The place had been already chosen for a village and fortification by the resident tribe, the Songhies, and went by the Indian name of Camosun. The Indian village was a mile distant from the entrance to the harbour. When the Beaver came to anchor, a gun was fired, which caused a commotion among the natives, who were afraid to draw near the intruding vessel. Next morning, however, the sea was alive with canoes of the Songhies.
The trader immediately landed, chose the site for his post, and found at a short distance tall and straight cedar-trees, which afforded material for the stockades of the fort. Douglas explained to the Indians the purpose of his coming, and held up to them bright visions of the beautiful things he would bring them to exchange for their furs. He also employed the Indians in obtaining for him the cedar posts needed for his palisades.
The trader showed his usual tact in employing a most potent means of gaining an influence over the savages by bringing the Jesuit Father Balduc, who had been upon the island before and was known to the natives. Gathering the three tribes of the south of the island, the Songhies, Clallams, and Cowichins, into a great rustic chapel which had been prepared, Father Balduc held an impressive religious service, and shortly after visited a settlement of the Skagits, a thousand strong, and there too, in a building erected for public worship, performed the important religious rites of his Church before the wondering savages.
It was the intention of the Hudson's Bay Company to make the new fort at Camosun, which they first called Fort Albert, and afterwards Fort Victoria—the name now borne by the city, the chief trading depôt on the coast.
FORT VICTORIA, B.C.
As soon as the buildings were well under way, Chief Factor Douglas sailed northward along the coast to re-arrange the trade. Fort Simpson, which was on the mainland, some fifteen degrees north of the new fort and situated between the Portland Canal and the mouth of the Skeena River, was to be retained as necessary for the Alaska trade, but the promising officer, Roderick Finlayson, a young Scotchman, who had shown his skill and honesty in the northern post, was removed from it and given an important place in the new establishment. Living a useful and blameless life, he was allowed to see the new fort become before his death a considerable city. Charles Ross, the master of Fort McLoughlin, being senior to Finlayson, was for the time being placed in charge of the new venture. The three minor forts, Taku, Stikine, and McLoughlin, were now closed, and the policy of consolidation led to Fort Victoria at once rising into importance.

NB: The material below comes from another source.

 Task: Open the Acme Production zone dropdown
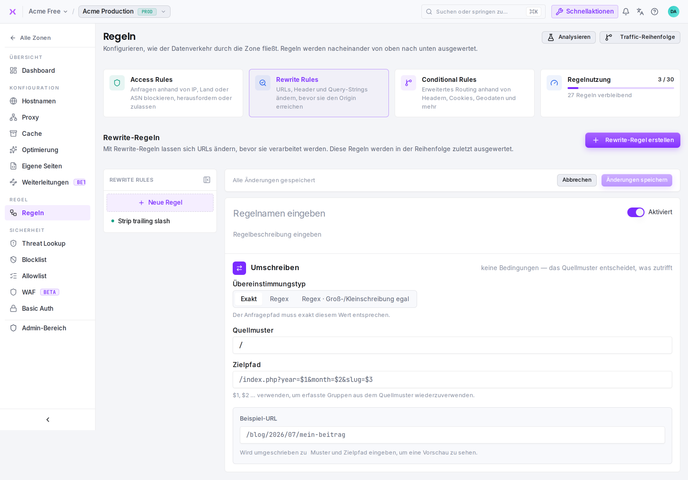(x=124, y=11)
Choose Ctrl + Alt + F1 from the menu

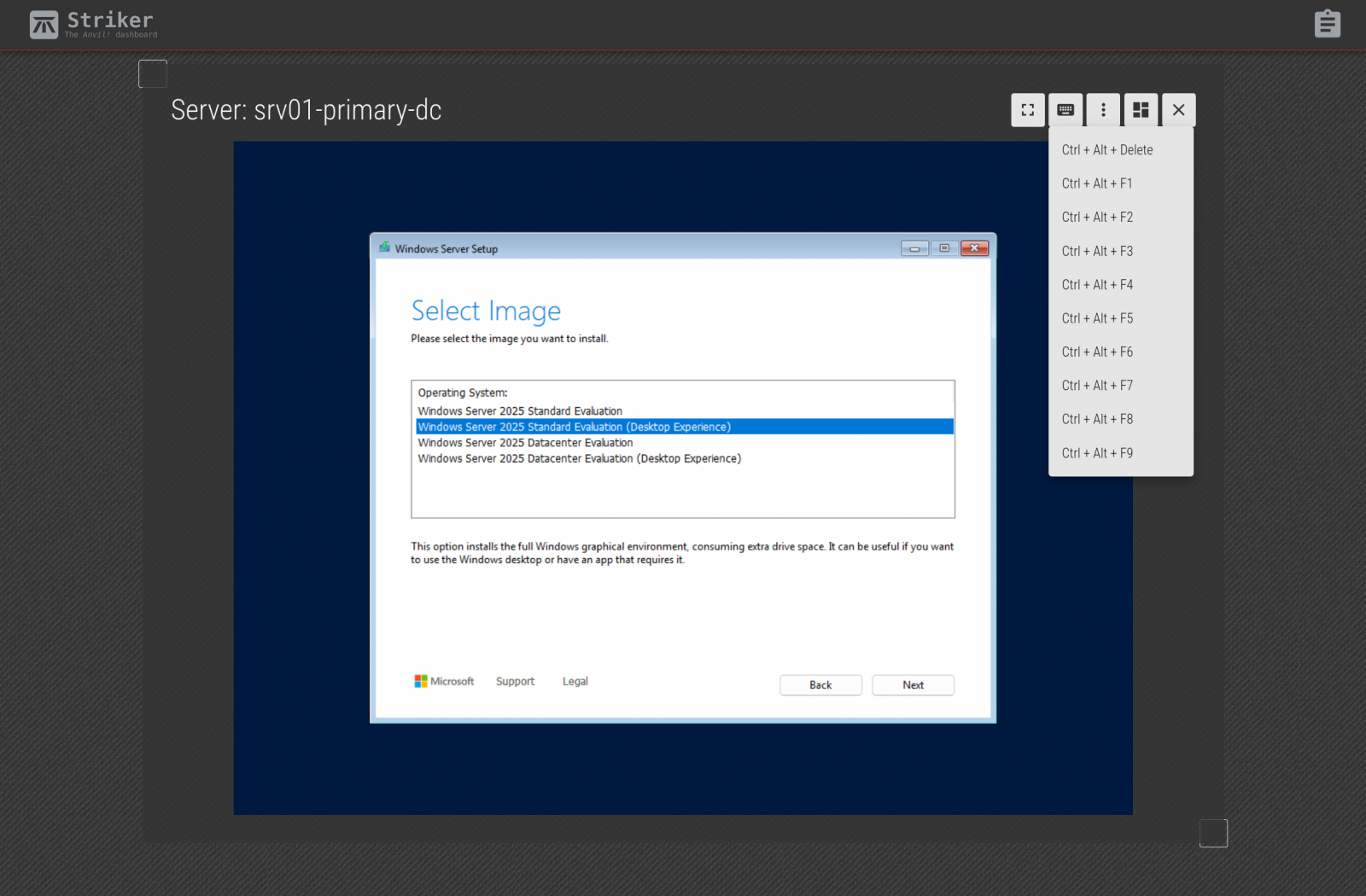tap(1097, 183)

On the return of the chief factor from his northern expedition, with all the employés and stores from the deserted posts, the work at Fort Victoria went on apace. The energetic master had now at his disposal fifty good men, and while some were engaged at the buildings—either store-houses or dwellings—others built the defences. Two bastions of solid block work were erected, thirty feet high, and these were connected by palisades or stockades of posts twenty feet high, driven into the earth side by side. The natives encamped alongside the new work, looked on with interest, but as they had not their wives and children with them, the traders viewed them with suspicion. On account of the watchfulness of the builders, the Indians, beyond a few acts of petty theft, did not interfere with the newcomers in their enterprise.
Three months saw the main features of the fort completed. On entering the western gate of the fort, to the right was to be seen a cottage-shaped building, the post office, then the smithy; further along the walls were the large store-house, carpenter's shop, men's dormitory, and the boarding-house for the raw recruits. Along the east wall were the chapel, chaplain's house, then the officers' dining-room, and cook-house attached. Along the north wall was a double row of store-houses for furs and goods, and behind them the gunpowder magazine. In the north-west corner was the cottage residence of the chief factor and his family.